The 2002 Qualifying final proved to be one of the most decisive in the history of the final eight system.  All of a sudden Essendon’s anticipated home Semi final against Collingwood became an away final against a brooding Power, seeking redemption.  And there was criticism of the system which afforded Collingwood a rails run to the Grand final based on one performance.  But the way the team performed in the Preliminary final against Adelaide, and the Grand final againstBrisbane, vindicated their presence on the big stage.

“We all never thought at any time during the whole day that we were going to win. Not until Magic (Davis) kicked that last goal and the runner came out and told us there was only 10 seconds to go in the game was I comfortable we were going to hold on.”
Man of the moment, Paul Licuria.

Momentum is a strange animal.  If you haven’t got it, it doesn’t matter how good you are, sometimes it just falls away and you don’t know where it comes from.  We’ve got a bit of momentum up now and if that can stay with us, and the belief is with us as well, we don’t know how far we can go.”
Coach Mick Malthouse could sense the makings of a spectacular finals campaign.

“You can call it a choke if you like, but you play a game of football and you need to not turn the ball over. If you want to write choke, you can write choke, but once again the game’s happened, we’ll address it and we’ll move on to next week.”
Port full back Stephan Paxman does little to refute the chokers tag.

“They are acutely aware of the sacrifices they have made and what is in store in the next couple of weeks…We’ll just savour this one…I want them to enjoy the victory, but not believe for one moment that is the end of it.  This will be a good test now to see if we can hang on.”
Malthouse recognises the achievement, and the hard earned opportunity ahead.

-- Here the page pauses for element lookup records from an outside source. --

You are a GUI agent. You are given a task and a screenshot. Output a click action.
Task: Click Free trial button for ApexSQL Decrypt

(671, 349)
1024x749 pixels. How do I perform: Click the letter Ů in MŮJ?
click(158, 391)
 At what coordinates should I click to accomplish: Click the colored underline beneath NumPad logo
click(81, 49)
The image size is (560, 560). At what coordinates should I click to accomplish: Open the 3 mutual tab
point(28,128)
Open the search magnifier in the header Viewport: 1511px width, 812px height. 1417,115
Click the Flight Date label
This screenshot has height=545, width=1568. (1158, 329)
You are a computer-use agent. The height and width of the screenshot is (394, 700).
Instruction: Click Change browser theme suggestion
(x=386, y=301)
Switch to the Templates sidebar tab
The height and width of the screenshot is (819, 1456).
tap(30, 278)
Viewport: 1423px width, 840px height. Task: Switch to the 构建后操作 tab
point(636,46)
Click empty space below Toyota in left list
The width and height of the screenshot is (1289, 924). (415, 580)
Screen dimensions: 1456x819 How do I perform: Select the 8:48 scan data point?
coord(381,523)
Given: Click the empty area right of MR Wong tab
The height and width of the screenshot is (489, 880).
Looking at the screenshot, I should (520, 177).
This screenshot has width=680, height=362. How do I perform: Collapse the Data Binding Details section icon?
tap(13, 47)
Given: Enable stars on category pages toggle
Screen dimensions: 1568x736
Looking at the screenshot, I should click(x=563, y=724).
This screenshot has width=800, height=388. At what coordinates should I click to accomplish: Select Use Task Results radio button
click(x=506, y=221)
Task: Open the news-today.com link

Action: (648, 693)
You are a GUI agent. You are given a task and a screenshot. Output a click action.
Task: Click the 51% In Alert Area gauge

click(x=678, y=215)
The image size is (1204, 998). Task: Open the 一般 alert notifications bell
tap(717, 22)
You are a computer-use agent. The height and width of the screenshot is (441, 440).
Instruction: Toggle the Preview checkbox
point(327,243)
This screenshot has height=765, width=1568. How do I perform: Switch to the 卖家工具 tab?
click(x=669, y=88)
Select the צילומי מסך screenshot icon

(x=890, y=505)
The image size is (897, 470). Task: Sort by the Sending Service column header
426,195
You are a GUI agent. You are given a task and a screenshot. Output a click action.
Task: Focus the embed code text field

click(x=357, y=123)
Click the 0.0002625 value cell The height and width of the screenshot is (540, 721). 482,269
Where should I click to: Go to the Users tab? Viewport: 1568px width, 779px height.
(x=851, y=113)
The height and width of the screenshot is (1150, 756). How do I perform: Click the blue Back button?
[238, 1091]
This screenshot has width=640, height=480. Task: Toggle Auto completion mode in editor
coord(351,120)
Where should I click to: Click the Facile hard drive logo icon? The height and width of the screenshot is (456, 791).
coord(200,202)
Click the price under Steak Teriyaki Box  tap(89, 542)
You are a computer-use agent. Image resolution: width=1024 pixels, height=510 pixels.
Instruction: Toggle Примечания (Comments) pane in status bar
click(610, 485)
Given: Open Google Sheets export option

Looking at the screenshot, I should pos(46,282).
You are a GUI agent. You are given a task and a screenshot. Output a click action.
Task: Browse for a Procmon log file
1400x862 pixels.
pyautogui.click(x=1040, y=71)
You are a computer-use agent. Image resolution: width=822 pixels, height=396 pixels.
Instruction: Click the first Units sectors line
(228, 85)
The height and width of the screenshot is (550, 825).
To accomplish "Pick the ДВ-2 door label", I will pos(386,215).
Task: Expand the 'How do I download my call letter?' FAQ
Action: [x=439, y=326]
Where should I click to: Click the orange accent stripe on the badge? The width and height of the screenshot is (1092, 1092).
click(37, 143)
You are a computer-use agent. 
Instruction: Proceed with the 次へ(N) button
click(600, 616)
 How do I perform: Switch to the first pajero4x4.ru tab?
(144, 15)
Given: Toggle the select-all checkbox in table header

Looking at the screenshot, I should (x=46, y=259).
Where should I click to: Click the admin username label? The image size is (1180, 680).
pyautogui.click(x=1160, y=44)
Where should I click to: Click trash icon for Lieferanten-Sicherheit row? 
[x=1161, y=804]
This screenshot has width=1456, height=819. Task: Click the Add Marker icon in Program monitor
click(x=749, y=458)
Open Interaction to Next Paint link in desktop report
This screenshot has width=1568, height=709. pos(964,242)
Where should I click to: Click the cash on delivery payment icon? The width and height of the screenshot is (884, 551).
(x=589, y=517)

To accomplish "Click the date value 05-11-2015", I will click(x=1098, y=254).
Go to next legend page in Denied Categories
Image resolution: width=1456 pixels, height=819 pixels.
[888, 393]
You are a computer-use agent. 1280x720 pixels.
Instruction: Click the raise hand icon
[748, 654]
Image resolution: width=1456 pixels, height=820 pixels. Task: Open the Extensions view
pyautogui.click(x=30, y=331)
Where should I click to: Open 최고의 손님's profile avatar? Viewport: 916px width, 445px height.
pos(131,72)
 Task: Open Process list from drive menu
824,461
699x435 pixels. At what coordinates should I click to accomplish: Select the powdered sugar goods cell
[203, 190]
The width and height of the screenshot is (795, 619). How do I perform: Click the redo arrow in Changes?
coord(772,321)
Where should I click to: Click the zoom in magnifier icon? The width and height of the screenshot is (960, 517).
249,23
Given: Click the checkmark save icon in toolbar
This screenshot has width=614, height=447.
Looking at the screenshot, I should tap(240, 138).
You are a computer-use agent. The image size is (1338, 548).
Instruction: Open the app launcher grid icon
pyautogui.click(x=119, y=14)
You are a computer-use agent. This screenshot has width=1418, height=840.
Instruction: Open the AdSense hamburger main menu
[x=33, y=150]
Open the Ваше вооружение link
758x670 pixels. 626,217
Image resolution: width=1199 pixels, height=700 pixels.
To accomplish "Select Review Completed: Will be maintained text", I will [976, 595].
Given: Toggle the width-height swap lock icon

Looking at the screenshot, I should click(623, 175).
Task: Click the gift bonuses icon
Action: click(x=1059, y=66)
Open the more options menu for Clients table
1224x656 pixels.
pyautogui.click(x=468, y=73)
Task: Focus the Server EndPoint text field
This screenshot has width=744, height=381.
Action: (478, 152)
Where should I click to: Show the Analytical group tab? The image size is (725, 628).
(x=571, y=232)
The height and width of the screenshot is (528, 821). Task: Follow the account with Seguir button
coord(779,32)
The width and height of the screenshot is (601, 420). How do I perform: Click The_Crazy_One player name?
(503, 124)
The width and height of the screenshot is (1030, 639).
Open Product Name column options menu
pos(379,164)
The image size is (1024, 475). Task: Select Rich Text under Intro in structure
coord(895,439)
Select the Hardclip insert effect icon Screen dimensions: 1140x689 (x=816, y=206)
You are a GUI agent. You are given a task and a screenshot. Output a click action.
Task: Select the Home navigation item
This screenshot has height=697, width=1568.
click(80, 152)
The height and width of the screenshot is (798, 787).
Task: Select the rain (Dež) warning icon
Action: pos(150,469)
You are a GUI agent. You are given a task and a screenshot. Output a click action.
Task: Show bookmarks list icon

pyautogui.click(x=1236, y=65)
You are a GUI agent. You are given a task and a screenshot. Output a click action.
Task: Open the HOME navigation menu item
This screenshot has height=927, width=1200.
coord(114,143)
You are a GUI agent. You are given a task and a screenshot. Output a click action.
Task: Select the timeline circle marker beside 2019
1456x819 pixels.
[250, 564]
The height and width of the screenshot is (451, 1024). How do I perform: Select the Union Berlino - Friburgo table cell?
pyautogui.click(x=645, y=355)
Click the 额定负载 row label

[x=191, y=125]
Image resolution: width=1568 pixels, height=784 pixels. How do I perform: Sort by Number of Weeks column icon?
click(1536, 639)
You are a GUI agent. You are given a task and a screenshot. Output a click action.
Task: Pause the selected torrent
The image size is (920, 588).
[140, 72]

“They just said we couldn’t win, that we had no hope, and we were just damn lucky to be in a finals series.  So that just motivated us, and we knew deep down we were in with a great chance.”
Licuria speaks for the playing group who resented a dismissive media and public.

“We may talk to them and we may be a big brother for them.  They’re just orphans and we might just be their foster parents… that’s if it happens.”
Not just satisfied beating Port on the field, McGuire stirs their pot off it – referring to a rumored feud between the Power and its foundation club, the Port Adelaide Magpies.

“Yes, Eddie contacted me post match.  Neither of us had heard anything but the club may choose to formally complain on Monday.”
AFL spokesman Patrick Keane confirms the Magpie president had a full head of steam owing to the parochial footage portrayed on the big scoreboard at the ground.

“You’re asking the wrong person because I love Paul Licuria.  Paul Licuria is one of the best role models any of our players can look to.”
The closeness between Malthouse and Licuria has been likened to a father and son, as would be demonstrated just a few weeks later.

“We sang that song with so much passion.  Trainers, officials, players, we all just sang and it felt so good so deep down.
Paul Licuria recalls the aftermatch euphoria, a highlight of his first final.